Permissive Exclusions: Discretionary Grounds for Exclusion
In addition to mandatory exclusions, the OIG has the discretion to exclude individuals and entities for a broader range of reasons. These permissive exclusions allow the OIG to address a wider spectrum of misconduct and protect federal health care programs from potential risks. Permissive exclusion grounds include, but are not limited to:
- Misdemeanor Healthcare Fraud: Misdemeanor convictions related to health care fraud (excluding Medicare or State health programs) can lead to permissive exclusion. This expands the scope beyond major felonies to include less severe fraudulent activities.
- Fraud in Other Government Programs: Fraud in any program funded by Federal, State, or local government agencies (not just health care programs) can result in exclusion. This demonstrates a broader commitment to preventing fraud across government sectors.
- Misdemeanor Controlled Substance Offenses: Misdemeanor convictions related to the unlawful manufacture, distribution, prescription, or dispensing of controlled substances are also grounds for permissive exclusion, addressing a wider range of drug-related offenses.
- License Revocation or Suspension: Suspension, revocation, or surrender of a health care license for reasons related to professional competence, performance, or financial integrity can lead to exclusion.

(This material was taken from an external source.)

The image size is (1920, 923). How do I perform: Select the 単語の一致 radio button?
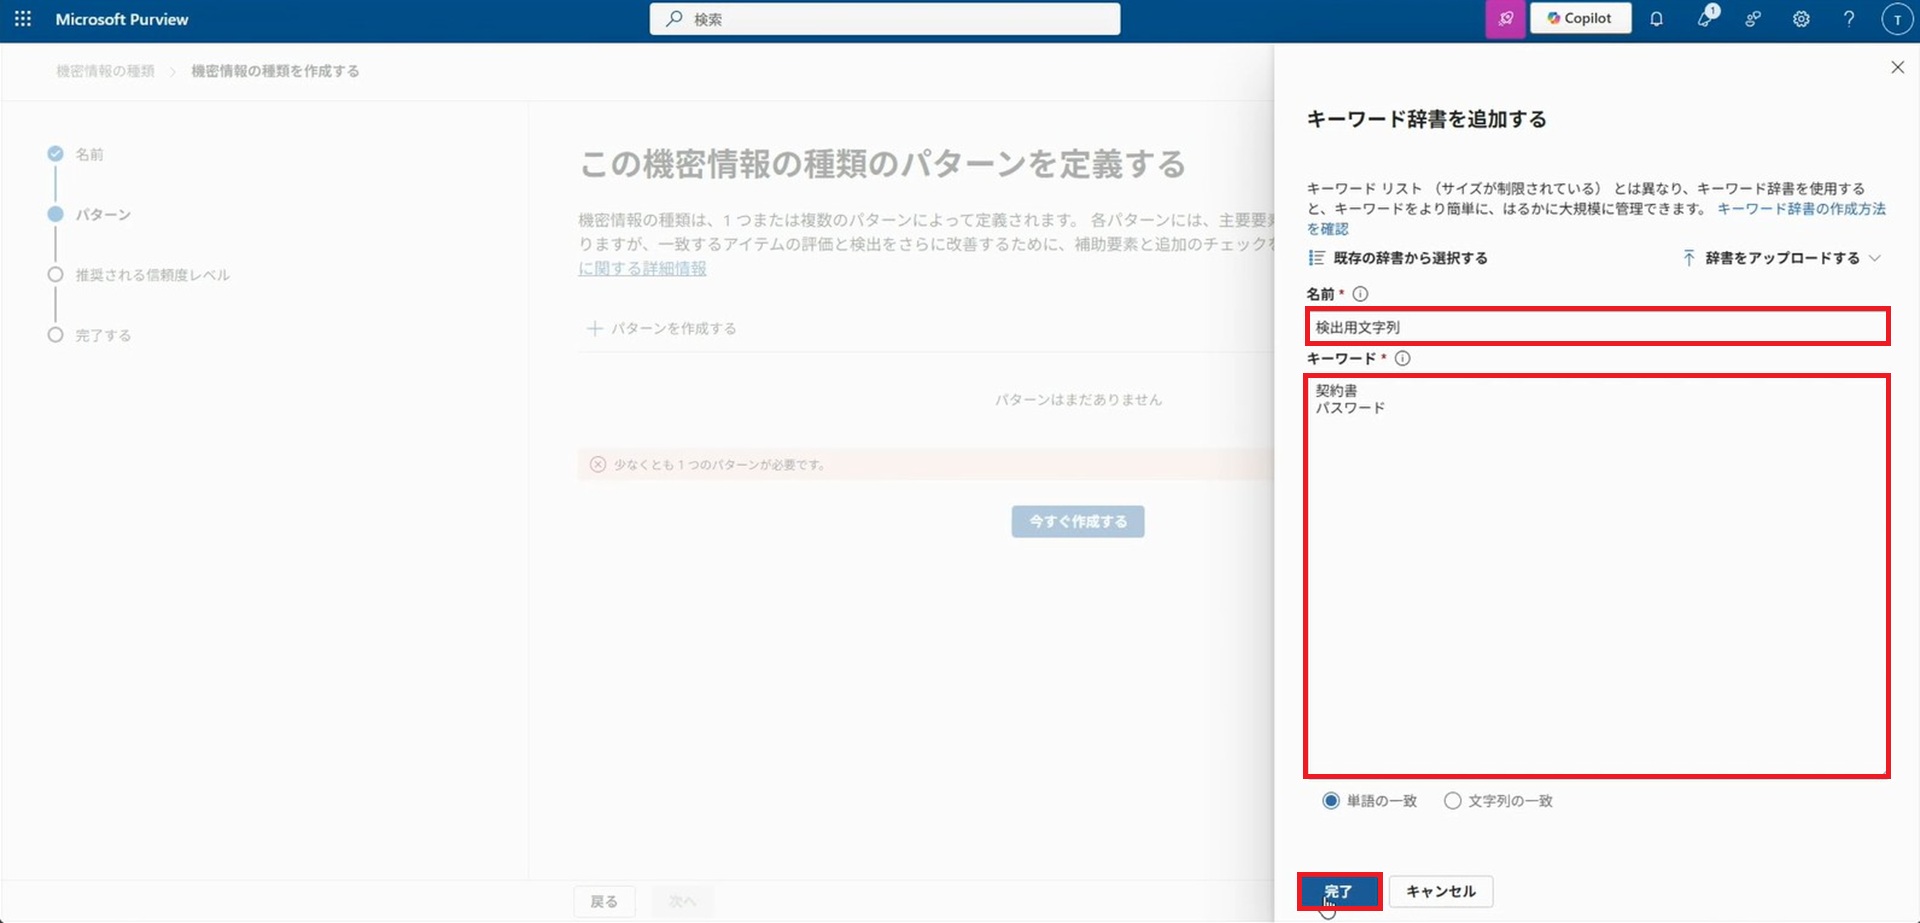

This ensures that individuals with compromised professional standing are excluded from federal programs.
- Substandard Services: Providing unnecessary or substandard health care services is a basis for permissive exclusion, safeguarding the quality of care provided under federal programs.
- False Claims: Submitting false or fraudulent claims to a Federal health care program is a direct violation that can result in exclusion, protecting program funds from improper payments.
- Kickback Arrangements: Engaging in unlawful kickback arrangements, which can corrupt medical decision-making, is also grounds for exclusion.
- Default on Health Education Loans: Defaulting on health education loan or scholarship obligations to the government can lead to exclusion, ensuring accountability for educational investments.
- Controlling a Sanctioned Entity: Controlling an entity that has been sanctioned (as an owner, officer, or managing employee) can result in individual exclusion, preventing individuals from circumventing sanctions through different entities.
Consequences of Exclusion: No Federal Payment
The primary consequence of exclusion is straightforward: no federal health care program payment will be made for any items or services furnished, ordered, or prescribed by an excluded individual or entity. This prohibition extends across Medicare, Medicaid, and all other federal plans and programs that provide health benefits funded directly or indirectly by the U.S. government (with a limited exception for the Federal Employees Health Benefits Plan).
Health care entities must proactively verify that individuals and entities they employ or contract with are not on the LEIE to avoid CMP liability. Regular checks of the LEIE are a necessary component of compliance.
The Exclusion Process and Appeals
It is important to note that receiving a Notice of Intent to Exclude (NOI) does not automatically mean exclusion. The OIG carefully reviews all evidence and information provided by the individual or entity receiving the NOI before making a final decision.
Individuals and entities facing exclusion have the right to appeal. All OIG exclusions can be appealed to an HHS Administrative Law Judge (ALJ). If dissatisfied with the ALJ’s decision, further appeal can be made to the HHS Departmental Appeals Board (DAB). Ultimately, judicial review in Federal court is available after a final decision by the DAB, providing multiple layers of appeal and due process.
By understanding what actions can lead to exclusion and diligently checking the LEIE, health care providers and entities can maintain compliance and ensure continued participation in federal health care programs.